WHO Send Directives For Composition Of 2019–2020 Flu Vaccine
Last Thursday, the World Health Organization has issued new composition for treating influenza injections for the 2019–2020 seasonal flu in Northern Hemisphere. The directive was issued by an advisory board of WHO in a meeting in Beijing. The meeting was sponsored by the National Institute for Viral Disease and Prevention, a subsidiary of the Chinese Center for Disease Control and Prevention. H1N1, influenza B strain and H3N2 are the infections which dominate the northern hemisphere of the globe. Majority of cases seen this year are of minor H1N1 variety.
The WHO board suggested that the 2019-2020 vaccine for flu will cover H1N1 along with two other influenza B virus. The vaccine will also cover the H3N2 and its specific subtype will get announced in March. As per the WHO’s statement, taking consideration on genetically and antigenic diverse A-H3N2 viruses, recommendation for A (H3N2) has been postponed. WHO used to convince the advisors in the month of February and September to suggest virus to insertion in vaccines for the next flu season. Southern and northern hemisphere carries different strains of flu and WHO takes a separate meeting for both regions.
The recommendation raised by WHO are considered by National Vaccine Regulatory agencies. Pharmaceutical companies will develop the vaccines. The current season contains the strains from H1N1, H3N2, Influenza-A, and Influenza –B. The vaccine which treats four flu’s in one shot is called quadrivalent vaccine.

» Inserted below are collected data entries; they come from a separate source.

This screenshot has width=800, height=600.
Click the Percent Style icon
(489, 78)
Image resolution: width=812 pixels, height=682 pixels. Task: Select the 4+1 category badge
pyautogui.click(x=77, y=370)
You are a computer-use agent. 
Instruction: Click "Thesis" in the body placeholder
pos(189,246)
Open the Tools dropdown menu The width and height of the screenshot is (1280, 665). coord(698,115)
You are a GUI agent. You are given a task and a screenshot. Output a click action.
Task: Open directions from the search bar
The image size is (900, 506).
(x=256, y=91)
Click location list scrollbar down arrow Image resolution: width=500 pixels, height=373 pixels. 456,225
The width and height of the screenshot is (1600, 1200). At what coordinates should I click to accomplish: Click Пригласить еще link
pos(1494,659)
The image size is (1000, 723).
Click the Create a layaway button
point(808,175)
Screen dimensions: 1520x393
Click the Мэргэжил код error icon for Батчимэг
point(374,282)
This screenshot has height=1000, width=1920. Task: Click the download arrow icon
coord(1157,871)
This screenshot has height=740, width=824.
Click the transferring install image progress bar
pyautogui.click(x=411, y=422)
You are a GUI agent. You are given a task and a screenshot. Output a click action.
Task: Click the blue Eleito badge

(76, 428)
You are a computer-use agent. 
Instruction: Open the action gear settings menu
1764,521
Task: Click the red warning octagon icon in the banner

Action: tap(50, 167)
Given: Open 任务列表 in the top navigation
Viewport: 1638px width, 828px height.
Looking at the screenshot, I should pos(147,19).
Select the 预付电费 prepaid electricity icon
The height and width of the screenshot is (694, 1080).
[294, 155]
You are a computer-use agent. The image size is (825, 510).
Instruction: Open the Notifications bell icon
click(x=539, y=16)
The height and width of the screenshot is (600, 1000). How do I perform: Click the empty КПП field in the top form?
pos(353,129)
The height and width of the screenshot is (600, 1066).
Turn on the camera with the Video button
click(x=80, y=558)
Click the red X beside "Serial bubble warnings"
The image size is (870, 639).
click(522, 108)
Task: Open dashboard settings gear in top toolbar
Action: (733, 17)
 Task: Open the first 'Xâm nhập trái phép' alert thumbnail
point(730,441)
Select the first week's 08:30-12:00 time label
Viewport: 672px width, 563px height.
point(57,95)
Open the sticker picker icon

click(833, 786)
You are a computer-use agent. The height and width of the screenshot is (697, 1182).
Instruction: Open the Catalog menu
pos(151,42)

Till now the season has been mild because of the mild strains of flu’s and its vaccines. CDC said in its last week’s reported that the flu vaccine effects were of around 47% whereas last year vaccine to flu effectiveness was of 36%. 60% of effectiveness is considered a good number. Dr. William Schanffner from Vanderbilt University who is also serving as the Medical Director of the National Foundation for Infectious Diseases said that the main reason behind the flu vaccine is to resist the complications. Milder H1N1 and another flu point towards the least complicated conditions which might not lead to hospitals. Dr. Schanffner added in his interview with NBC news, a flu vaccine which matches the rhythm of the virus can control complications followed by deaths.